Life can only be understood backwards; but it must be lived forwards.SØREN KIERKEGAARD
THE UNIFORMITY OF THE DAYS
“Any idiot can face a crisis – it’s this day-to-day living that wears you out,” wrote the playwright Anton Chekhov, addressing the existential void in a life without ups and downs. A life of which we always expect more than it can give us. But even a crisis becomes a daily routine when it goes on for an extended period of time. For many of us, it is a time of uniformity within a sharply defined framework that leaves little latitude. We are heteronomous rather than autonomous; the days and their routines resemble each other more than usual; our sense of time is different; having to forgo encounters and rituals such as reading a newspaper in a coffeehouse, going out for dinner, going to see a play – all this has probably left its mark on us, a mark we cannot yet classify.
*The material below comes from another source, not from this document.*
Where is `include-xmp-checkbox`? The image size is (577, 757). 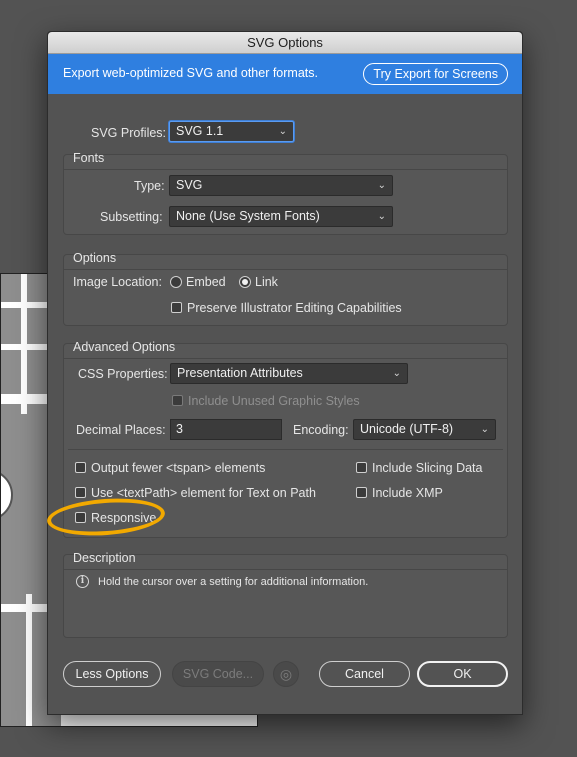
include-xmp-checkbox is located at coordinates (362, 492).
„Rituals (…) transform being in the world into being at home. They make the world a reliable place. They are in time what an apartment is in space. They make time inhabitable. In fact, they make it accessible like a house,” philosopher Byung-Chul Han wrote. The world is not a reliable place anymore. As a response, we make our own four walls more inhabitable, perhaps by introducing new rituals. Our apartments, our houses – these are and remain places we can actively shape. Places where we do not have to wear any masks. At least not protective masks.
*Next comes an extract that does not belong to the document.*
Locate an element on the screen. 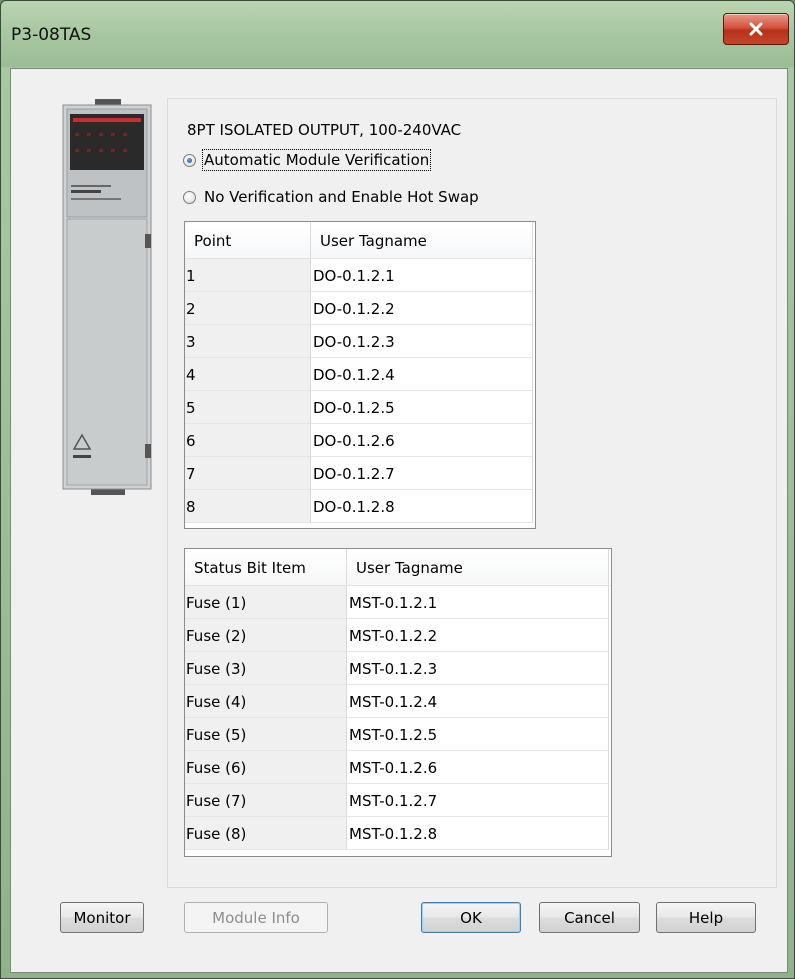  tagname-cell: MST-0.1.2.1 is located at coordinates (478, 602).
“Life can only be understood backwards; but it must be lived forwards,” Søren Kierkegaard wrote. Which scars will call for attention later? We don’t know. But we feel that the last weeks have led to reversals whose nature is still in the dark. What did these last few weeks do to us? What are we going to make of them? What surprises are hidden within them?
Go on into the unknown, the uncertain and insecure, using what reason we may have to plan as well as we can for both security and freedom.SIR KARL POPPER
BREAKING OPEN: THE EXPANSION OF THE SELF
Despite this uniformity that has become the norm, something is slowly breaking open – and we can feel it. Not just in the fresh air of spring or in the blue, silent, plane-free sky, in the garish meadows bursting with newly burgeoning flowers, in the cherry and magnolia trees that are now “jumping out of their skins” (Wilhelm Busch), in full bloom and emitting their sweet fragrance as if they were in a hurry.
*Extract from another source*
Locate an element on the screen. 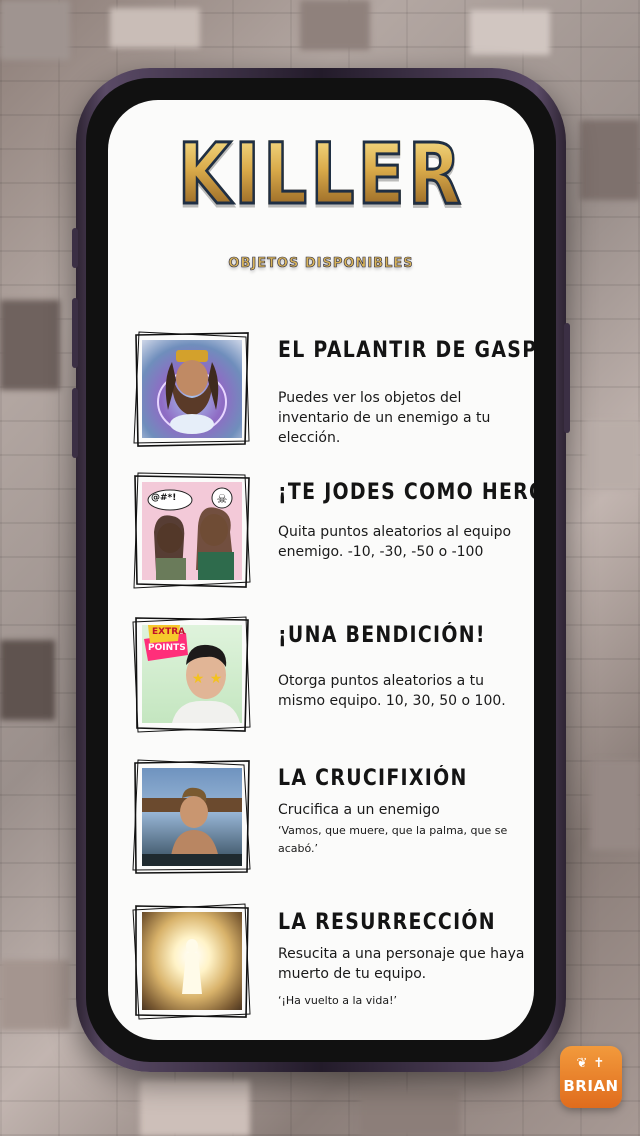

Many of us are also jumping out of our skins, even if it happens quietly and with great respect. But the underlying feeling is sunny, open and confident – it feels like Elton John’s “I’m Still Standing” or Queen’s “Don’t Stop Me Now”. Springtime awakens the desire to expand the self, which had occasionally felt restricted amidst all the rules and bans. It is absolutely legitimate to question and challenge these rules before deciding to adhere to them.
Any feeling other than limitlessness is useless.ROBERT MUSIL
Remaining vigilant and using one’s reason are essential in order to avoid becoming gregarious animals following the masses: “Have the courage to use your own reason,” Immanuel Kant once said. It is time to look forward again, to “go on into the unknown, the uncertain and insecure, using what reason we may have to plan as well as we can for both security and freedom,” as Sir Karl Popper expressed it. Despite the ubiquitous safety distance, we are now thinking in the direction of freedom and autonomy.
We pursue plans despite the restrictions. We allow ourselves to drift into fantasy worlds. Instead of wallowing in dystopian thoughts, we now lose ourselves in utopias, and it feels good. It feels like springtime, breaking open, future, fresh air and sunshine. It feels like the words of writer Robert Musil: “Any feeling other than limitlessness is useless.”